» **Given instruction**
Please show each line of the records that contains the word "radio". Case counts.

Records for pointing to text and elements:

++++++

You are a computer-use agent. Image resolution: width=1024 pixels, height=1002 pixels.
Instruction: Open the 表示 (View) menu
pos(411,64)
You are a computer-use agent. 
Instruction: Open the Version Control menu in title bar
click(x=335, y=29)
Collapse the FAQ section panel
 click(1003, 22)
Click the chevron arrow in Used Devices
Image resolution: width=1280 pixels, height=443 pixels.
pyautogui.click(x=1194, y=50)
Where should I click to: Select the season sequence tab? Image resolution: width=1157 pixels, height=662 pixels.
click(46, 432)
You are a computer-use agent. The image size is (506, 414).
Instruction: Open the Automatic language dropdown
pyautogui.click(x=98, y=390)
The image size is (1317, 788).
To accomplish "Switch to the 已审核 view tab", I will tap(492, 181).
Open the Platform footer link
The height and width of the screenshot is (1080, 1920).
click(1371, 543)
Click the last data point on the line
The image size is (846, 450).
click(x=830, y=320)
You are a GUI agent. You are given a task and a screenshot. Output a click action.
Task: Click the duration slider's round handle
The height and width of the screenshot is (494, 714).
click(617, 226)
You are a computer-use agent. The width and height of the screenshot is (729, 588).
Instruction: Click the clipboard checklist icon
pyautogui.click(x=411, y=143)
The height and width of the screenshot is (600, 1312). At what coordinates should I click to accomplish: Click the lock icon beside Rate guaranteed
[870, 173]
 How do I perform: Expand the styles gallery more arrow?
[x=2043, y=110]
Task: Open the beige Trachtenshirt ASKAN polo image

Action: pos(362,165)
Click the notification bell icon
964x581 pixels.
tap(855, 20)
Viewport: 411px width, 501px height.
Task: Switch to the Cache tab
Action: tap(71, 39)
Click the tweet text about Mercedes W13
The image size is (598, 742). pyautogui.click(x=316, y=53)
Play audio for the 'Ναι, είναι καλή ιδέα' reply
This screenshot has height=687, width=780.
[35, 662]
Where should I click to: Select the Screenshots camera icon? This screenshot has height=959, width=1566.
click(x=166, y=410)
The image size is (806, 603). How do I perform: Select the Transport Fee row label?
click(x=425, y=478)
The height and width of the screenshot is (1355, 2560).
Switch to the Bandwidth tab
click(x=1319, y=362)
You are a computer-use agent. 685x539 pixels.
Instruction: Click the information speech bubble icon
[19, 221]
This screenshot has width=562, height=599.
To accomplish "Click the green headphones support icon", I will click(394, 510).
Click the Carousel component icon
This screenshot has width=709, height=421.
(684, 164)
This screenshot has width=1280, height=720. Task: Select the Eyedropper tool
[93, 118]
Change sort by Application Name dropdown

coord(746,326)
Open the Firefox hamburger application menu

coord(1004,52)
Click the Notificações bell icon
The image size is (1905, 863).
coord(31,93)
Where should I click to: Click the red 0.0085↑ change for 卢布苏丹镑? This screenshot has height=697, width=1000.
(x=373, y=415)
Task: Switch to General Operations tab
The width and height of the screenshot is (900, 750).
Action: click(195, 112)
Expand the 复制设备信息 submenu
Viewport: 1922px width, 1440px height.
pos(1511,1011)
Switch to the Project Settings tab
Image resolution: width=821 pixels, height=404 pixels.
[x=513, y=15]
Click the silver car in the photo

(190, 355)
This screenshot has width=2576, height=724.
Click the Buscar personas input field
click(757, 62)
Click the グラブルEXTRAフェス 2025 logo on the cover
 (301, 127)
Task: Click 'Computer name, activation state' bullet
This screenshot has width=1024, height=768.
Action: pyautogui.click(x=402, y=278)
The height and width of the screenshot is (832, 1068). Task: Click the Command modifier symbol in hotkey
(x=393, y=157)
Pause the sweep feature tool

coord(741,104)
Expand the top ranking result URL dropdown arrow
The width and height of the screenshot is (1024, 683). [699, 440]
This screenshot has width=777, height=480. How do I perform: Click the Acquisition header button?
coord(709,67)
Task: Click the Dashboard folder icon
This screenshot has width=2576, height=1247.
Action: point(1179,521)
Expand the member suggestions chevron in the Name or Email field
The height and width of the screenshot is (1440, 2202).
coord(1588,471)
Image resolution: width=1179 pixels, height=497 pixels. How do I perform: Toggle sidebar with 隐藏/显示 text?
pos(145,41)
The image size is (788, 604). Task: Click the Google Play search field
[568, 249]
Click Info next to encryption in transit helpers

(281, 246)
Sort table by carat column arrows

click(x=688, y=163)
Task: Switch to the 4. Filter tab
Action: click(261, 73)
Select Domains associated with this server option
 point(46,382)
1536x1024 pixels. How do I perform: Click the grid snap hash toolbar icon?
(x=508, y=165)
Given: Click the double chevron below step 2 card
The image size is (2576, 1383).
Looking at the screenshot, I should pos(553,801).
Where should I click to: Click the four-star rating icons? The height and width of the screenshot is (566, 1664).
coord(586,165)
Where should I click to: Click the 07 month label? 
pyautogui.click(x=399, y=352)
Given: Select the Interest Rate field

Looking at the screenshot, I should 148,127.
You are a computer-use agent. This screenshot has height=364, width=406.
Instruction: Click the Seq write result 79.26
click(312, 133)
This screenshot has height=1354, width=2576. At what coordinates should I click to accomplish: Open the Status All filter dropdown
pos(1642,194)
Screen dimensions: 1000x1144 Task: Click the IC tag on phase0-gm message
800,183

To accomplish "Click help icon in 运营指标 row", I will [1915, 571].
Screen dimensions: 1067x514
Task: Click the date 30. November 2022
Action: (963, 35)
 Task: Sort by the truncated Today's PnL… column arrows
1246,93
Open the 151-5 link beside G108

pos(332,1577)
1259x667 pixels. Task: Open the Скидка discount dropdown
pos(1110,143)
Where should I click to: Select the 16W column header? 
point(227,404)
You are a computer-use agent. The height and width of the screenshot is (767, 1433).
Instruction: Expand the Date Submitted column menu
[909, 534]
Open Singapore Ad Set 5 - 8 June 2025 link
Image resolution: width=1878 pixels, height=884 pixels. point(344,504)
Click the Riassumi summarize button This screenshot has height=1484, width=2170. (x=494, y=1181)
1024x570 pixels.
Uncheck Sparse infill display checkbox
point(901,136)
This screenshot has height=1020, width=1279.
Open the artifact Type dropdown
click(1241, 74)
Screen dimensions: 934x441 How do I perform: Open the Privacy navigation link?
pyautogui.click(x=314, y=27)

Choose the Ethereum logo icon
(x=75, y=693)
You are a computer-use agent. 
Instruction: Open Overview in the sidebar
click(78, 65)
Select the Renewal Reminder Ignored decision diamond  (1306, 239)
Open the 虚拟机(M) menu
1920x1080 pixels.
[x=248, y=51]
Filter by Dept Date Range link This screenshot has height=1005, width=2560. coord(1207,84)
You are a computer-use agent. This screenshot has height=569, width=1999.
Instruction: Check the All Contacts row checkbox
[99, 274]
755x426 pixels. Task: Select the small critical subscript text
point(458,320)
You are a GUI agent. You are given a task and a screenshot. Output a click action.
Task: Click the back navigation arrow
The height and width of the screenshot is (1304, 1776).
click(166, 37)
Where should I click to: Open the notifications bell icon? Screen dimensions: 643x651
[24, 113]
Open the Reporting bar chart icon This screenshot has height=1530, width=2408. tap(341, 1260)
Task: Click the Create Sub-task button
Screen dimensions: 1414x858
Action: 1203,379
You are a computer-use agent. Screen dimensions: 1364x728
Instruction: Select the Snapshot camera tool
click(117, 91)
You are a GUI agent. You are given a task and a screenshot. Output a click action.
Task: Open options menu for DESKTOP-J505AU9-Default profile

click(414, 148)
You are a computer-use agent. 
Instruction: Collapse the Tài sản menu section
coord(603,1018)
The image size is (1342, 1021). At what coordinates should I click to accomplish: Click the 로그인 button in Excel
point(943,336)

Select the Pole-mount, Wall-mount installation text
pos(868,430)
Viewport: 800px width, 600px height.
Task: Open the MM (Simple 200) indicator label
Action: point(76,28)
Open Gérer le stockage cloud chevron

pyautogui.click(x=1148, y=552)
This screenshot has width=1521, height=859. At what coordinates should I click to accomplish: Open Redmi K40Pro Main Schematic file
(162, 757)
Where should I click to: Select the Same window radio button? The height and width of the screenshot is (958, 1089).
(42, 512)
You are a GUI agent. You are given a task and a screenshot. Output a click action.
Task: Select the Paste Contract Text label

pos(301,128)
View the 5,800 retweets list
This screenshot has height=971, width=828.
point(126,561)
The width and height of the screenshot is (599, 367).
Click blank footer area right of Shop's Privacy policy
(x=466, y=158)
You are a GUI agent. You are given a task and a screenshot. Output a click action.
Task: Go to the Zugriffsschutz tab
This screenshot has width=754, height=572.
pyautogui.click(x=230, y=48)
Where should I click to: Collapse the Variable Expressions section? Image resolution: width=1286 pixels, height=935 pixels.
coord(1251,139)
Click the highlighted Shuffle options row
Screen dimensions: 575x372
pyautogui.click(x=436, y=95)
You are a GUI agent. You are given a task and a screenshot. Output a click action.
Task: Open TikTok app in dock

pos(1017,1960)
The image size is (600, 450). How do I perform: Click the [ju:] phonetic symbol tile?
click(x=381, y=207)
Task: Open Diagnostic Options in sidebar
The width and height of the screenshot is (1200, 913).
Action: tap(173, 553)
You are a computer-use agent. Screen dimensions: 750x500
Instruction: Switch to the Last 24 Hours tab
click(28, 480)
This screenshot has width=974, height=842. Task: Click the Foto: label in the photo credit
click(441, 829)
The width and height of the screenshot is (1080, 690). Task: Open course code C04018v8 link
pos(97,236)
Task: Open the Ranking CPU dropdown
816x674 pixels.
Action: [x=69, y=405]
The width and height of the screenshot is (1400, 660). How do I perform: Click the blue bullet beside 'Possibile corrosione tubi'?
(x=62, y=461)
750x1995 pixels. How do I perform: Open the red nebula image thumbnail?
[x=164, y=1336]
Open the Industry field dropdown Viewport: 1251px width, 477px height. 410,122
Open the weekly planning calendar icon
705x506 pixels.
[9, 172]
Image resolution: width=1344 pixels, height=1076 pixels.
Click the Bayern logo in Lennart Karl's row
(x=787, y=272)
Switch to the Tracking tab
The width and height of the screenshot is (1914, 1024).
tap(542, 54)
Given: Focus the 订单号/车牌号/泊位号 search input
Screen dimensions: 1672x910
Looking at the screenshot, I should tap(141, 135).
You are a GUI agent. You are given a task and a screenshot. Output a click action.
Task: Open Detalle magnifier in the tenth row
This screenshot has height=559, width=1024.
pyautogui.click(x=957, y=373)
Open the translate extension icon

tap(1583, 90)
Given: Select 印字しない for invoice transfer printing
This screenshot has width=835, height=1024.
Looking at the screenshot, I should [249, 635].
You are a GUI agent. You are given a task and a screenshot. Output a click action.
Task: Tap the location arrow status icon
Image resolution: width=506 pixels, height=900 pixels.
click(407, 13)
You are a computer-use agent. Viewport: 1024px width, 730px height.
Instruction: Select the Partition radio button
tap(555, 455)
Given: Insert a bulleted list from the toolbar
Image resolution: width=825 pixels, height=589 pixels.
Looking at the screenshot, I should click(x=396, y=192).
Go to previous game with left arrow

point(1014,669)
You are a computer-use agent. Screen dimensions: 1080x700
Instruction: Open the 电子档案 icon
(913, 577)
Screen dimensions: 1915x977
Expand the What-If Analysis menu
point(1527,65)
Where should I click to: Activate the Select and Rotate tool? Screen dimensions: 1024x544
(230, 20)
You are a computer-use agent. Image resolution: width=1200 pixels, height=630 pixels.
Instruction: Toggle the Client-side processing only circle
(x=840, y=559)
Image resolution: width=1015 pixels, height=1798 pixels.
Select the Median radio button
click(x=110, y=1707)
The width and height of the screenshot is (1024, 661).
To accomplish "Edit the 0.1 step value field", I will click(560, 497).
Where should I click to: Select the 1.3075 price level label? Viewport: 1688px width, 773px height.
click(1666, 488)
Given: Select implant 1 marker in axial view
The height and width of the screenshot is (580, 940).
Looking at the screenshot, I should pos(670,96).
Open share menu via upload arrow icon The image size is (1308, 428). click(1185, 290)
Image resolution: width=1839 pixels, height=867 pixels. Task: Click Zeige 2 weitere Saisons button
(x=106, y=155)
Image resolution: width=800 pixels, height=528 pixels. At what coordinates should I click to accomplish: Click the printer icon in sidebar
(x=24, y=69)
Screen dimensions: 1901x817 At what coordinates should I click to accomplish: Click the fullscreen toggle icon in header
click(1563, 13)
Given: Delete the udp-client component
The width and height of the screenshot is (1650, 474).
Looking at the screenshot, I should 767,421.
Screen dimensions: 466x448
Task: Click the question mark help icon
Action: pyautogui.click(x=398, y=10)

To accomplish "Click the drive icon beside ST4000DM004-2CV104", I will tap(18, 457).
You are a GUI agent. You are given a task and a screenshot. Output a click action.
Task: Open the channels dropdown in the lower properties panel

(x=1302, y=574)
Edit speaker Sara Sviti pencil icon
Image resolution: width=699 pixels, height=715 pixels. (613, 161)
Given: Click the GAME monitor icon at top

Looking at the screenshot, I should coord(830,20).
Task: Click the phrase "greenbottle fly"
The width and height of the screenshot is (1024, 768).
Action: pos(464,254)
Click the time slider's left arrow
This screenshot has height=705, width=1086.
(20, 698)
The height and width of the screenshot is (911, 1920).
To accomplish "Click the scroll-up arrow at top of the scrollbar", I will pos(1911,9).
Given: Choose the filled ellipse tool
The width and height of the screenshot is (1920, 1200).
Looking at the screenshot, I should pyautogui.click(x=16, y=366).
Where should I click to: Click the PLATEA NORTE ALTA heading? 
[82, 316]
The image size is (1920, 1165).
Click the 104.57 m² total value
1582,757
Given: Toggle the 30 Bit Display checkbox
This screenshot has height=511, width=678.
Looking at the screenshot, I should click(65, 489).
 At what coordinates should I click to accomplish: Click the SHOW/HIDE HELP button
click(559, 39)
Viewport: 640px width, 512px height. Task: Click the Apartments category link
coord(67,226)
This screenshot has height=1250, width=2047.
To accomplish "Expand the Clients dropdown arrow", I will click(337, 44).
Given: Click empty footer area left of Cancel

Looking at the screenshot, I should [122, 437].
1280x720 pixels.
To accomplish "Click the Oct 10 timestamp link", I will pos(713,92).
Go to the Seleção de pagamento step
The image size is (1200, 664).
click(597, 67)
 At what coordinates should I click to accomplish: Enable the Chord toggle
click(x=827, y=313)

++++++

» **Exercise result**
Where should I click to: Select the Same window radio button? The height and width of the screenshot is (958, 1089).
Instruction: Select the Partition radio button
Select the Median radio button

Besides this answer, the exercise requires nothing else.